Senate Foreign Relations Committee Chairman Bob Corker (R-Tenn.) accused Senate Democrats on Wednesday of being “Russia’s best friend” for refusing to approve a measure making technical corrections to a bill on sanctions for Russia and Iran until they get assurances that the House will pass the measure.

Senate Democrats do not trust that House Republican leaders will put the measure on the floor in its current form, according to a senior Senate Democratic aide, who explained that many of them suspect House leaders are using the procedural complaint as a delaying tactic or an excuse to alter the bill in deference to President Trump, whose administration opposes the measure.

The bill steps up sanctions against Iran for its ballistic missile tests and against various sectors of the Russian economy for Moscow’s aggressive moves in Ukraine and Syria, and charges that Russia meddled in the 2016 U.S. elections. The Senate passed a version of the bill last week, 98 to 2, before House leaders complained that the bill had the potential to affect government revenue and constitutionally had to be tweaked before they could take it up.

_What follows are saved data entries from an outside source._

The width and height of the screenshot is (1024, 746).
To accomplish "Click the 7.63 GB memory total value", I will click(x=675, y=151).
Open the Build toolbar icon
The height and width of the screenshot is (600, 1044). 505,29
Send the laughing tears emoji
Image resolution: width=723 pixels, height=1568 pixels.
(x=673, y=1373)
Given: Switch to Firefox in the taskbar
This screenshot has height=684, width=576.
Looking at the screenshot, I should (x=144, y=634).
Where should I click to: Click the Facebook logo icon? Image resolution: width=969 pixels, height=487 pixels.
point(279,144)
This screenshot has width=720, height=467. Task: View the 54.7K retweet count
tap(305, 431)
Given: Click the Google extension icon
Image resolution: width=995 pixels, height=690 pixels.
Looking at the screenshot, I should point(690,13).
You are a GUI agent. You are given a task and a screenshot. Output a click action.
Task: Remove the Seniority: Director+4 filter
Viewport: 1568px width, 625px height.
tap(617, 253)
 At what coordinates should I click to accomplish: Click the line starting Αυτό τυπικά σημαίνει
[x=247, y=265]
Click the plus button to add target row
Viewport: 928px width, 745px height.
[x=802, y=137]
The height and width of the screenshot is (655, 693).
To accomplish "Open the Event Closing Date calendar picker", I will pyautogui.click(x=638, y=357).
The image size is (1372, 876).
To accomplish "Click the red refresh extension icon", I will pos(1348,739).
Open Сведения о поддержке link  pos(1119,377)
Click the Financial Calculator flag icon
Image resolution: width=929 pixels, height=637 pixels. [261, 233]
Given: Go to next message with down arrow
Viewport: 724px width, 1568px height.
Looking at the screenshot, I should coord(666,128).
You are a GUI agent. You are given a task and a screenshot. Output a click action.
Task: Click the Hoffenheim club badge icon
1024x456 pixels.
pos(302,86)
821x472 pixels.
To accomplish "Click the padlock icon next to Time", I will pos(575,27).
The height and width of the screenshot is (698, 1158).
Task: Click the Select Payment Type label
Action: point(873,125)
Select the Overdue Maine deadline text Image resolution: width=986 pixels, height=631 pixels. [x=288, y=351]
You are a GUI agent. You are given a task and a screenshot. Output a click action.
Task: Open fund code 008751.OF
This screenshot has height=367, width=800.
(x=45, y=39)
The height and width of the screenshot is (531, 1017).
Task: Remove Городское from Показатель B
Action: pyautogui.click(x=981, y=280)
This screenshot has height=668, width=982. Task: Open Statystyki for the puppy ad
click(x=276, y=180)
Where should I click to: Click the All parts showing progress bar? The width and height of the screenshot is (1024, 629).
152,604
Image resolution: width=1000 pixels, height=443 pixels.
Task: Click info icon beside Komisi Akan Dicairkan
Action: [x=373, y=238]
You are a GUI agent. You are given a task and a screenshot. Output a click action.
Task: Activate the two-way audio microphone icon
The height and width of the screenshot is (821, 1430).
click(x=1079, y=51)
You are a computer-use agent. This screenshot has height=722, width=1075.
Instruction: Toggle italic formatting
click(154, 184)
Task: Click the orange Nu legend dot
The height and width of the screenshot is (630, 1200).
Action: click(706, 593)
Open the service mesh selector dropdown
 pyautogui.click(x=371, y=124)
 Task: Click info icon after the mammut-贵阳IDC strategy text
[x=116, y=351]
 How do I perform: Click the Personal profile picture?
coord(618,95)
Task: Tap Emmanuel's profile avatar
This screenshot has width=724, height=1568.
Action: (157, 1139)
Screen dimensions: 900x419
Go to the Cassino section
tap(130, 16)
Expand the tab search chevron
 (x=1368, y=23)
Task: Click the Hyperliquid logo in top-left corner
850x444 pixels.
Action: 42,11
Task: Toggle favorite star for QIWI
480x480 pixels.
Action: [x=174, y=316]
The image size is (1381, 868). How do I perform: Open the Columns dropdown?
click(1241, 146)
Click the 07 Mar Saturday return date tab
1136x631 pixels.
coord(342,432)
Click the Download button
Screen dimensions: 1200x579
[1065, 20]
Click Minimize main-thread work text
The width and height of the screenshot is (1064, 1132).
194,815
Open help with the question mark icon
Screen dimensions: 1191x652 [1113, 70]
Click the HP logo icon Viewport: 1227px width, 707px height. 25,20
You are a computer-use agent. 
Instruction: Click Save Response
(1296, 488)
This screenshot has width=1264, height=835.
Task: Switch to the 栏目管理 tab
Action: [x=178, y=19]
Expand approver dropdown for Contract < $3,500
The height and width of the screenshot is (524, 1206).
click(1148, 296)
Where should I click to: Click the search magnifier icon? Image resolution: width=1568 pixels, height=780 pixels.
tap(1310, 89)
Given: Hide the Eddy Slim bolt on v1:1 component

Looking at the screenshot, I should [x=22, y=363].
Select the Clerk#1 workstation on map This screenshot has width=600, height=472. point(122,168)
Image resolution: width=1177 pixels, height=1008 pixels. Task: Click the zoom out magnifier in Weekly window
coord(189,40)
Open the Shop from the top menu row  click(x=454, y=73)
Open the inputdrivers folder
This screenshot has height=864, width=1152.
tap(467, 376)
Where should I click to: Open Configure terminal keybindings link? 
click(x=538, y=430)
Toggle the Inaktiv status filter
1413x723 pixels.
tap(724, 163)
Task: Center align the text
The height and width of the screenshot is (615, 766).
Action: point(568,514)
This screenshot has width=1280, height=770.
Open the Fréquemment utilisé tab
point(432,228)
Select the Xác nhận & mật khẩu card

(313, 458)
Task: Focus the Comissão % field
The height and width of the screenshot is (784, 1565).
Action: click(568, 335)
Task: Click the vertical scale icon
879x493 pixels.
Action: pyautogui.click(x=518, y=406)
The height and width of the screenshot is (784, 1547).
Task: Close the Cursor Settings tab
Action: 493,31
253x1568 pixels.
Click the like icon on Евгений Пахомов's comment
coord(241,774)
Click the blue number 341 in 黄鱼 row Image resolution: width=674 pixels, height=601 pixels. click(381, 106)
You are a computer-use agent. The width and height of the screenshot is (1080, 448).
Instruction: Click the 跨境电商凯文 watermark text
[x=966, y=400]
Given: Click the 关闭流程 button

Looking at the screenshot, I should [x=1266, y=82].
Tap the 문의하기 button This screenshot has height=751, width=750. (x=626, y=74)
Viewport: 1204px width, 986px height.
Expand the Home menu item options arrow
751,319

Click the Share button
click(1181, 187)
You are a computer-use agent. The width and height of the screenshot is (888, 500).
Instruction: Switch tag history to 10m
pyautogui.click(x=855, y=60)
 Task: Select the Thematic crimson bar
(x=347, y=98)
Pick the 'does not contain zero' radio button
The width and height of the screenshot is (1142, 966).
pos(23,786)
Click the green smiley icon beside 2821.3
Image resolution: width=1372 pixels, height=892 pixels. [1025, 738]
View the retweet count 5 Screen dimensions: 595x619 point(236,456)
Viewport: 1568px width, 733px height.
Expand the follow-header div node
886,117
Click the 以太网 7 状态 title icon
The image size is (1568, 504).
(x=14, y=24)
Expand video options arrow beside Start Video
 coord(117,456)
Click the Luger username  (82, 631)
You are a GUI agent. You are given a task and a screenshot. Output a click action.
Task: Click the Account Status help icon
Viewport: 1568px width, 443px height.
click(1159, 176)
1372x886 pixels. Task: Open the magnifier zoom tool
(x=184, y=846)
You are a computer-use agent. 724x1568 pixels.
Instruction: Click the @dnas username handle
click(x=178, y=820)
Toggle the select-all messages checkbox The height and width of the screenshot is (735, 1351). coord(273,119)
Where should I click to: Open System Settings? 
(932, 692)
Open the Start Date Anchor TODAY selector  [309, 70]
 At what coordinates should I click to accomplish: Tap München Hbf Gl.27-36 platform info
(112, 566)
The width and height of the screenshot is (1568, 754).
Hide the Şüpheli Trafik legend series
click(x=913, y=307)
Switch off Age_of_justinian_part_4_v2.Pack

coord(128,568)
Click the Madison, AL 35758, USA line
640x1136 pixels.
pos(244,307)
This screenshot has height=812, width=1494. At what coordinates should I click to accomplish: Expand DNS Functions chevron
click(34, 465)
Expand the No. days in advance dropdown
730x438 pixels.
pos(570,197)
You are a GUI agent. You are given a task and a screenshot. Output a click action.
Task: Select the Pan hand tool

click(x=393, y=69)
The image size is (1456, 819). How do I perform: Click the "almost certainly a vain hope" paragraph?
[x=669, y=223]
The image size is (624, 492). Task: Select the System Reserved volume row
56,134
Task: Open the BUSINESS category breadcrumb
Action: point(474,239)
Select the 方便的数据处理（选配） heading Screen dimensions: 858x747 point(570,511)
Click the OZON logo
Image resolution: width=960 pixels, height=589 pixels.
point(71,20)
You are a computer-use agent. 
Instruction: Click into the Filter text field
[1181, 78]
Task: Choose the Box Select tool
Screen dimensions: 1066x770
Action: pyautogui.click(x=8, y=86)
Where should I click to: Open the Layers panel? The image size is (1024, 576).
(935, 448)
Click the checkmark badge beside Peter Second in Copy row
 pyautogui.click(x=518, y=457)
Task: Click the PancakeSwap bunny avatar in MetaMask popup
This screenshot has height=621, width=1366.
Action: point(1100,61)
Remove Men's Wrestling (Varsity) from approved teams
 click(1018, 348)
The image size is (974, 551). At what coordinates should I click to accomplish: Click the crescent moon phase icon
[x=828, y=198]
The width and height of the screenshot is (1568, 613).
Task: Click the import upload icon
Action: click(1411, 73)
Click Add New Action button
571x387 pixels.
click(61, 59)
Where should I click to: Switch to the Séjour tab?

The measure is controversial for the White House because of a provision giving Congress the right to review any attempts the president makes to change the Russia sanctions before he can go ahead — restraining him, in effect, from rolling back existing sanctions against Russia.

It’s in that section of the bill that the House’s technical complaint arose — and although members of both parties say they have found an acceptable fix, some Democrats are still suspicious.

Corker, however, has lost his patience with Democrats.

“It’s a ridiculous position to take that you’re not going to let our bill go to the House in an appropriate manner until you know exactly how the House is going to deal with a bill that we’ve passed. That is a losing strategy,” he said. The added delay, Corker continued, “is actually accommodating Russia.”

House leaders have not offered to take up the sanctions bill without the Senate acting first, although House committee leaders have indicated they are eager to move ahead with the legislation. In an appearance on Fox News on Wednesday, House Foreign Affairs Committee Chairman Edward R. Royce (R-Calif.) said: “Our goal is to pass this measure as soon as possible. We need to send this message to Putin and to Russia that there will be consequences.”

Not all Senate Democratic leaders seem worried that the House won’t make good on its word.

“We’d love to see them do it, we want to get them into a position where they can do it,” said the committee’s ranking Democrat, Benjamin L Cardin (D-Md.), who added that “there was never a request for a commitment.”

Cardin speculated that the Senate could repass the new version of the sanctions bill by week’s end, cuing it up for the House to vote on the measure shortly after Congress’s week-long Independence Day recess.